When I first speak with academics who want to do 1:1 coaching with me, they often come to our consultation call with two things: a deadline and a calendar. They ask me a question that sounds something like this: “if I have 8 hours a week for the next 6 months, save two weeks when I’ll be on vacation, can I finish 4 chapters of my book?” My response is always, without fail, that it depends.
What I’ve discovered in over five years of working with clients is that a writing project takes the time you give it.
Most people don’t like this answer. I certainly didn’t like it when my dissertation advisor told me in graduate school. While I never wanted to believe it, scrambling alongside my peers to successfully finish manuscripts to meet conference paper deadlines always reinforced his point. Completing a dissertation before my funding ran out also proved his point. Putting my head down and finishing a revise and resubmit while teaching three courses, at threat of having my article pulled entirely if I didn’t finish, was the final convincing I needed.
Similarly, we all know scholars who have written their book under deadline in a short amount of time. You might even be one of those scholars. The tenure clock was ticking, a sabbatical was about to end, or you’re trying to finish before you give birth, for instance. In all these situations, writers make it work and produce texts that are successfully peer-reviewed and published.

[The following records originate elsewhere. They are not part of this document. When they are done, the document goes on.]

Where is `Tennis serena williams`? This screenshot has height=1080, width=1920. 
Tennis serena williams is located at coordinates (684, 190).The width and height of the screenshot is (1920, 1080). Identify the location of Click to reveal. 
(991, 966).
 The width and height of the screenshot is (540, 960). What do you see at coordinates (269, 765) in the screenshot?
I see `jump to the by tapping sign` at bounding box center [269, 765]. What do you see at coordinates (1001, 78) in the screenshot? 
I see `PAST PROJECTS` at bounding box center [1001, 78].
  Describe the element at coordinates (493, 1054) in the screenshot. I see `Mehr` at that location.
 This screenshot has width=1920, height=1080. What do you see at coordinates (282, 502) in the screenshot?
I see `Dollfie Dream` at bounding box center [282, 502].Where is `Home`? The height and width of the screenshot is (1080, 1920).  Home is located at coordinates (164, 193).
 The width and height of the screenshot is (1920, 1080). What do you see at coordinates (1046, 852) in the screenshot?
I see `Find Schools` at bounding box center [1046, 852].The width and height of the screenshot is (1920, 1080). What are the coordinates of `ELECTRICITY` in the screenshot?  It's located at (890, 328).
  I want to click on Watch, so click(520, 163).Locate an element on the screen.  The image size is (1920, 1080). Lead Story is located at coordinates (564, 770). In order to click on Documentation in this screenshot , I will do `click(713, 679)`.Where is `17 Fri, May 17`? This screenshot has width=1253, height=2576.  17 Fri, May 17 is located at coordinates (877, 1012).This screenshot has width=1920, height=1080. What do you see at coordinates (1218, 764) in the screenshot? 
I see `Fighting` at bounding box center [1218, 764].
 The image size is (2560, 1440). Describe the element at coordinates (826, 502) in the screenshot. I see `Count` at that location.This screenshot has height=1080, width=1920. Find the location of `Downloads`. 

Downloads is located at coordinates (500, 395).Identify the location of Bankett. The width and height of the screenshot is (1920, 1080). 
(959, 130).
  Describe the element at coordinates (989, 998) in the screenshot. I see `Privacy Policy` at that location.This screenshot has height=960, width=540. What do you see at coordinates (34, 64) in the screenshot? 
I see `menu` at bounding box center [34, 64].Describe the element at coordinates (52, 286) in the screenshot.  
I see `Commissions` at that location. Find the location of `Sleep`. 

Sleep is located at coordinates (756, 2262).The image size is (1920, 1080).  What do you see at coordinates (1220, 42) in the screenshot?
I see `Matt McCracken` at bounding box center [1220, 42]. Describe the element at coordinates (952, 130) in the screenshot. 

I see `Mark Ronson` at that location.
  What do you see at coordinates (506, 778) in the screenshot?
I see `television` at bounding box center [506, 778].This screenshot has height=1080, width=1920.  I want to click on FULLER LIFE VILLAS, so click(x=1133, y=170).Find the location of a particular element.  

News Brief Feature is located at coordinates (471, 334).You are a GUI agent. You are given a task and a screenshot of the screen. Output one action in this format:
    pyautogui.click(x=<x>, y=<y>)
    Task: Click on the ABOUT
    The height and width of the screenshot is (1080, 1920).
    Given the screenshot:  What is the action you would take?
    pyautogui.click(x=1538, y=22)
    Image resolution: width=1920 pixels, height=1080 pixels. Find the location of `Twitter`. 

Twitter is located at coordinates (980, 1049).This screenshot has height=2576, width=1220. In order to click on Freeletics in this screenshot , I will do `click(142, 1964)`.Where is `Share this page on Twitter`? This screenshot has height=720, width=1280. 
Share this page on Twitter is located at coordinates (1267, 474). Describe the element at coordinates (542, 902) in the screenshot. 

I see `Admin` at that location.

Yet, scholars want to believe that they can “never” finish their book in the time they have. They act on this belief by stalling. I encounter writers who have been ghosting their editors for months. These scholars are anxious that if their editor discovers they’re behind on their writing, there will be severe repercussions. Maybe their editor will yell at them or worse, drop them (newsflash: your silence is already speaking volumes).
This dread is understandable. Nobody wants to write a book under draconian deadlines. You want to have more ease. That’s what I try to help my clients with. To start, I encourage them to reframe their question: How can I make the most of the time I actually have to write this book?
I’ve worked with clients who have come to me with 6 months left to write their book and clients who are just starting books. They’ve both had great results. Below are two different scenarios I’ve coached clients through and why my approach worked.
Scenario #1: A tenure-track scholar at the tail end of their sabbatical who realizes they’re running out of time (this is why I tell everyone: contact me at the beginning of your sabbatical!). There’s a hard deadline for the manuscript to be presented at a book workshop. Their goal was to write six of eight chapters in six months.
What we did: Created a writing schedule where at least 90% of writing time was devoted to the book over a period of 6 months. This meant working on the book every weekday for about four hours and scheduling several weekend long writing retreats. There was limited evening and weekend writing otherwise because of parenting duties.
Why it worked: This writer was already in integrity with their writing. They had a regular writing routine, they’d just been focusing their energy in other places (articles and conference presentations – sound familiar?). They also refused to disappoint their colleagues and mentors who had agreed to participate in the workshop. It was certainly tough to write this much in such a short time, but they did it!
Scenario #2: A scholar in her first few years on the tenure track who is balancing her book with other writing commitments. The goal is to have a full but imperfect draft in twelve months or sooner.
What we’re doing: During the semester, she’s working on a 500 word/day target to generate 10,000 – 12,000 word rough drafts of 2-3 chapters. Once the semester ends, we’ll decide whether the next step is to generate more new prose or to start revising those drafts.
Why it works: It’s realistic and fits into a schedule busy with teaching and other writing commitments. Second, it helps maintain momentum on the book writing so that she’ll be able to jump right into the longer writing sessions that summer break will bring.
Factors to consider when deciding how to write an academic book in the time you have.
How long will each chapter take? We think every chapter will take the same amount of time. They never do. Even if you can’t estimate the exact time you’ll need, you can start with the vague but still helpful parameters of “least time, most time” and place your chapters accordingly.
Do you really have as much time as you think you do? We don’t anticipate distractions – good or bad. For instance, that revise and resubmit might come back with a tight turnaround time just as we’re making headway on a complicated argument in a chapter. You’ll have a good reason to take time away from your book, but it’s still time away from your book! Incorporate some wiggle room into your schedule at the beginning.
Do you have a stable relationship with your writing? My clients in both scenarios discussed above were successful because they were already writing regularly and fully committed to the schedule. I’ve seen similar situations where writers didn’t have a regular writing habit and/or were resistant to following a schedule. You can probably guess what happened.
Making the most of the time you have to write an academic book requires a combination of good strategy and the right mindset. You can have the best plan in the world, but unless you believe in the plan and get your butt in the chair, it won’t work. Conversely, you can be the most enthusiastic writer, but if you have no idea of how long you need when you can write, or what to write, you won’t make much progress.
Finally, remember this: everyone’s process is different. Don’t judge yourself based on what your friend from grad school, mentor, or enemy down the hall did. Everyone has different resources and circumstances. What we share, however, is the ability to plan and manage our perspective about our work.